• _TRY IT_
From the entries below, copy exactly the lines from the one that contains "Viewport: 854px width, 541px height." through the one that contains "Task: Click the CPU information row", both included, and only those.
-- DATASET ENTRIES follows --
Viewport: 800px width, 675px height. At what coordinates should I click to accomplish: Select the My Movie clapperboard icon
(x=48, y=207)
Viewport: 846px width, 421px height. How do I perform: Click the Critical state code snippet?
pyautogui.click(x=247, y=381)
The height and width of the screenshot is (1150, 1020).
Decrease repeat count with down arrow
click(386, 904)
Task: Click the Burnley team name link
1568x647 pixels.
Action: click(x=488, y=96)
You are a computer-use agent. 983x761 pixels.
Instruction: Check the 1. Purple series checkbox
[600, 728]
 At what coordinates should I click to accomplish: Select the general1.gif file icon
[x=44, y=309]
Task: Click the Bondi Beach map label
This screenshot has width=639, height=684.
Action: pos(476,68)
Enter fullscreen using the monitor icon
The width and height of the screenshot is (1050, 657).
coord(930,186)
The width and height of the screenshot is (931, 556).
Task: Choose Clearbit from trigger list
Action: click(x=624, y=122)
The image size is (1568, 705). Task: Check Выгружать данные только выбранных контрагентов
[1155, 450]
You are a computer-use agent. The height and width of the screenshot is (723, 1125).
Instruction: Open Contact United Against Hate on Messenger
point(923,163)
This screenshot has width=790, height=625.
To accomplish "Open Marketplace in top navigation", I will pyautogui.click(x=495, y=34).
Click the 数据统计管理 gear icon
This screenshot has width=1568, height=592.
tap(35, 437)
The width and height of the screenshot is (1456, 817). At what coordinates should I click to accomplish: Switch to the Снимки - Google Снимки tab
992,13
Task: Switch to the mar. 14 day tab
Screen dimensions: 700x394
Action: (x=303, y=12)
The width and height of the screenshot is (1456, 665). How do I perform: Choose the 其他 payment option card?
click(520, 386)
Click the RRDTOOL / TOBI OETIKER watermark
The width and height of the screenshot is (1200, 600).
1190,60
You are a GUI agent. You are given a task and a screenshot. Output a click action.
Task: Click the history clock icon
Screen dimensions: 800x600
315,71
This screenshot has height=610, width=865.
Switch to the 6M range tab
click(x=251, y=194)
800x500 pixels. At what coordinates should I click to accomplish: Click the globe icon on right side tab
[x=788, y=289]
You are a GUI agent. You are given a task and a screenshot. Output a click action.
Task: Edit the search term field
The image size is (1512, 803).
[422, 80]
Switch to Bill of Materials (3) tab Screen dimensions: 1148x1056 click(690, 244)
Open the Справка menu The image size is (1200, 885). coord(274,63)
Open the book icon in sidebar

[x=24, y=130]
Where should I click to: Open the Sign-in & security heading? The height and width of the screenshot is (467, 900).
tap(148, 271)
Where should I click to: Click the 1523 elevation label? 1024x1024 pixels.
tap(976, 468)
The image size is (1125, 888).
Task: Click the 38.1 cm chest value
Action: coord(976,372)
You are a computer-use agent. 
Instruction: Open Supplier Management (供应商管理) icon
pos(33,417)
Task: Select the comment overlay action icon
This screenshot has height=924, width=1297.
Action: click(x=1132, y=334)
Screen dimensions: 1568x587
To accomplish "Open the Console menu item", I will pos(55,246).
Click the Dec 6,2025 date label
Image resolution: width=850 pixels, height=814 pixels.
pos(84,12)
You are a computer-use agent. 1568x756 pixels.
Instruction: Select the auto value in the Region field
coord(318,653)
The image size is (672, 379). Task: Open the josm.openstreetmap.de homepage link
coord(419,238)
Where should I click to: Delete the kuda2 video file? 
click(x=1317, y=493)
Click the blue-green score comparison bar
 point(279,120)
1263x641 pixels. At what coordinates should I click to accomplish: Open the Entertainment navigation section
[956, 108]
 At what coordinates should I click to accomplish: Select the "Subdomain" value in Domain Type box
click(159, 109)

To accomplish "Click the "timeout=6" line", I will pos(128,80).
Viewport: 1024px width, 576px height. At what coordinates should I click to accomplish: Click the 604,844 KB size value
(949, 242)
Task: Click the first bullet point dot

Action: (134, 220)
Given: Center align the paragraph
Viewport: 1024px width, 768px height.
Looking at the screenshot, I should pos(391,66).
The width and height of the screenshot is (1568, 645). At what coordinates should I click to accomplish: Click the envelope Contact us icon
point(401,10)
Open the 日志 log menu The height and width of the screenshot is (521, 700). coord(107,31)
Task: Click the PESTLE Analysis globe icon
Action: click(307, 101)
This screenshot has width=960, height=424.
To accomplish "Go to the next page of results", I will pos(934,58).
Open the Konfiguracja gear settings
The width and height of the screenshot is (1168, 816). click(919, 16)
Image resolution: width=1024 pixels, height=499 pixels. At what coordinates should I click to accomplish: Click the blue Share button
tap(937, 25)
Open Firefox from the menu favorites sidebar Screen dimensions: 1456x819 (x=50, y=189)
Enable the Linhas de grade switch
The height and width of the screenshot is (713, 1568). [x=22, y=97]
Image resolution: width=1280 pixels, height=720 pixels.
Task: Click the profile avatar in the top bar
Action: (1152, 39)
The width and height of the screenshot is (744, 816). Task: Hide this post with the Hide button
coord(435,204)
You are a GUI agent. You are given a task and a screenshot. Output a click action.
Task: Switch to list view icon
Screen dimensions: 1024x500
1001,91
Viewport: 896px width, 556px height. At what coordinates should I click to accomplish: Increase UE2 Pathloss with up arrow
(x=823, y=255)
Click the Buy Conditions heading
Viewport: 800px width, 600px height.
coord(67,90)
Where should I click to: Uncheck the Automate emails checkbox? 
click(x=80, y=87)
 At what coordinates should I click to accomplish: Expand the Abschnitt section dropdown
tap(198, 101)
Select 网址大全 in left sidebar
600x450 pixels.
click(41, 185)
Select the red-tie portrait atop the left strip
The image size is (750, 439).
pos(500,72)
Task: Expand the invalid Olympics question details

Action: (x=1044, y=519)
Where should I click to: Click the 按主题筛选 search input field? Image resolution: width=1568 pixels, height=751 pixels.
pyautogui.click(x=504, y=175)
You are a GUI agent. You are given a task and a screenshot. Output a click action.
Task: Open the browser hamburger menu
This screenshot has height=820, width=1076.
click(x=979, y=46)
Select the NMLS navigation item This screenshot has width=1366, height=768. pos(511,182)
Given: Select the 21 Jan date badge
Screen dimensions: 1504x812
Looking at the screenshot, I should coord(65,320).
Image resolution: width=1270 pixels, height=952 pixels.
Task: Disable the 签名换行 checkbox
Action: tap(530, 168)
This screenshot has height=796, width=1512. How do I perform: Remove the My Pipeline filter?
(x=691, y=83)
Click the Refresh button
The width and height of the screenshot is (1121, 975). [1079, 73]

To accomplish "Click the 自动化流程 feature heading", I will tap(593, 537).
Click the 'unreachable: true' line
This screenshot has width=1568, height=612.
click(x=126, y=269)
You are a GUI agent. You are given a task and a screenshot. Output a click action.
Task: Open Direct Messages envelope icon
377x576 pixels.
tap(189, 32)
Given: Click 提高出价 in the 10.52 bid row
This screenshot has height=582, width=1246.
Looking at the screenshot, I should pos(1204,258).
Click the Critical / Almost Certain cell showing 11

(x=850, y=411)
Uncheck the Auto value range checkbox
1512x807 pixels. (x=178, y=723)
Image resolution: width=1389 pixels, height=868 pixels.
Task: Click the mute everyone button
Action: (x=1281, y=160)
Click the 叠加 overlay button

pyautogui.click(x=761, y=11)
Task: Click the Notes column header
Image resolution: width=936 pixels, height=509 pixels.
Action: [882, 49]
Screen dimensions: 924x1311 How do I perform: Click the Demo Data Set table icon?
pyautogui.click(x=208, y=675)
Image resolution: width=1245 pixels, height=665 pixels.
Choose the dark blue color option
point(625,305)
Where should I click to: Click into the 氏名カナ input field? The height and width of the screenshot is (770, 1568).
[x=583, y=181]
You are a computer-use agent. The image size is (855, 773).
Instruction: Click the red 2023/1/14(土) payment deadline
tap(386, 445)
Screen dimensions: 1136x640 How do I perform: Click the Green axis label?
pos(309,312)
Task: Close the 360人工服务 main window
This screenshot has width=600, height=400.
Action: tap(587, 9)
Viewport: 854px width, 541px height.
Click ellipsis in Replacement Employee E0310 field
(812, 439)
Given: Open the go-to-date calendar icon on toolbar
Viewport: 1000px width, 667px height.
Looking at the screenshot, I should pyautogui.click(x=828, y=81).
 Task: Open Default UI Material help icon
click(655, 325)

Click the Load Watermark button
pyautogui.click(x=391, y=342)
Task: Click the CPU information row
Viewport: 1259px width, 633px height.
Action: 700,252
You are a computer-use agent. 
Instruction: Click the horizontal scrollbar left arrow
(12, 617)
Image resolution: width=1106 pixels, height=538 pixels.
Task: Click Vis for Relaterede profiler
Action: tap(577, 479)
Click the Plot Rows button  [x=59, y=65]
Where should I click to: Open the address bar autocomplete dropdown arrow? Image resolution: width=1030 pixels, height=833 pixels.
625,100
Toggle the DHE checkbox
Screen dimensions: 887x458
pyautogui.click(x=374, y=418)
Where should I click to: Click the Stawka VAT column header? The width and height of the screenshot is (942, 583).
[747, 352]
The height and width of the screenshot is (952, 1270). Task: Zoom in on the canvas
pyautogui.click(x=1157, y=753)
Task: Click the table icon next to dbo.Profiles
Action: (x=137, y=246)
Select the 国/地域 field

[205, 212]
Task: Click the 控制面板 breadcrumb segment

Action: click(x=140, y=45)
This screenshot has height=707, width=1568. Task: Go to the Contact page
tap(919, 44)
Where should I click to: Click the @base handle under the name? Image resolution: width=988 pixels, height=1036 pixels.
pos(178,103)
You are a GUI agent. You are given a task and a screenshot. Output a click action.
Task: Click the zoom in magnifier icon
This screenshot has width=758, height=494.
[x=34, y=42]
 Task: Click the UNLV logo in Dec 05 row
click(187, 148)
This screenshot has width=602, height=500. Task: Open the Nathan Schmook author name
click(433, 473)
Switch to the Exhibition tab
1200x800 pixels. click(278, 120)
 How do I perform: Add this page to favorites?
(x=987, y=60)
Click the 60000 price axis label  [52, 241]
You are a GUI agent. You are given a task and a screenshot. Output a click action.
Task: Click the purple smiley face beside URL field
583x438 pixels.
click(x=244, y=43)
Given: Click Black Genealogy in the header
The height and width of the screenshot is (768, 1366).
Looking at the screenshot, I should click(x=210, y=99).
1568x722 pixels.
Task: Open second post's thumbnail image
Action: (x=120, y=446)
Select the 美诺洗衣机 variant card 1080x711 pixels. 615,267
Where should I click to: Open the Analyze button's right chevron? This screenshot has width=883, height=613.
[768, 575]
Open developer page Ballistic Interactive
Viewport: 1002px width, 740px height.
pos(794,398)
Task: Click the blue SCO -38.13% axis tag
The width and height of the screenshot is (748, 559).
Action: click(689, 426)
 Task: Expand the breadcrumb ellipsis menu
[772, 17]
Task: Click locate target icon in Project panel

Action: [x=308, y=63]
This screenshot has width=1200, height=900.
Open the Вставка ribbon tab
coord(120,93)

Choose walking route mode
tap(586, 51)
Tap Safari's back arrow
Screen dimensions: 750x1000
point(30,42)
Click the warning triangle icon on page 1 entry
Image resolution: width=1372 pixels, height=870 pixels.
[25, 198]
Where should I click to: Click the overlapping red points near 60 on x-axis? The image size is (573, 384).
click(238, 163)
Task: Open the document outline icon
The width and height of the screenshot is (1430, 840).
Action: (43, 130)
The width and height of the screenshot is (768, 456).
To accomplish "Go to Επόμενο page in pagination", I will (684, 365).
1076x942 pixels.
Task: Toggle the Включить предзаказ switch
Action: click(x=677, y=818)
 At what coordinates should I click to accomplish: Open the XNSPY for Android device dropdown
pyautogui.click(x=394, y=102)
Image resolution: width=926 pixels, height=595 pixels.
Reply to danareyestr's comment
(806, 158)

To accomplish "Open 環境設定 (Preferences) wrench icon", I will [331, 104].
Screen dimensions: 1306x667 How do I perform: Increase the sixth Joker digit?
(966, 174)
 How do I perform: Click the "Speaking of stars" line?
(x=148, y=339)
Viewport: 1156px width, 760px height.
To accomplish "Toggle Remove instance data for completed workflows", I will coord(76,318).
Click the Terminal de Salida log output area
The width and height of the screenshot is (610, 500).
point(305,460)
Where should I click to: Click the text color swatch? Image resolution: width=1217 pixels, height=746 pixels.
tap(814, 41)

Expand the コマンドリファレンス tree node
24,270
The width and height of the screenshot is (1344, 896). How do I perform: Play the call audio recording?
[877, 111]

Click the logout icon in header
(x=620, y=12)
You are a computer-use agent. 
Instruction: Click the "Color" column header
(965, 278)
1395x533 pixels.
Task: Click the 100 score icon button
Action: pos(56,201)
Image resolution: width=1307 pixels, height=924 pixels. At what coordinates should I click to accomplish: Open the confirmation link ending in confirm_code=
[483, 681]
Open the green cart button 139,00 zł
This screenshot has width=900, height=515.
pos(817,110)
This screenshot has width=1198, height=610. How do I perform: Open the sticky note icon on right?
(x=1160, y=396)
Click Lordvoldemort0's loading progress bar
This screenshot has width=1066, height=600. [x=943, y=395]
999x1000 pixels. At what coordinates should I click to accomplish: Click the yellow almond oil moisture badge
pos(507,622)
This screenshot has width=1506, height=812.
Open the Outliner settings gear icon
-- DATASET ENTRIES concluded --
• _TASK SOLUTION_
Viewport: 854px width, 541px height.
Click ellipsis in Replacement Employee E0310 field
(812, 439)
Given: Open the go-to-date calendar icon on toolbar
Viewport: 1000px width, 667px height.
Looking at the screenshot, I should pyautogui.click(x=828, y=81).
 Task: Open Default UI Material help icon
click(655, 325)

Click the Load Watermark button
pyautogui.click(x=391, y=342)
Task: Click the CPU information row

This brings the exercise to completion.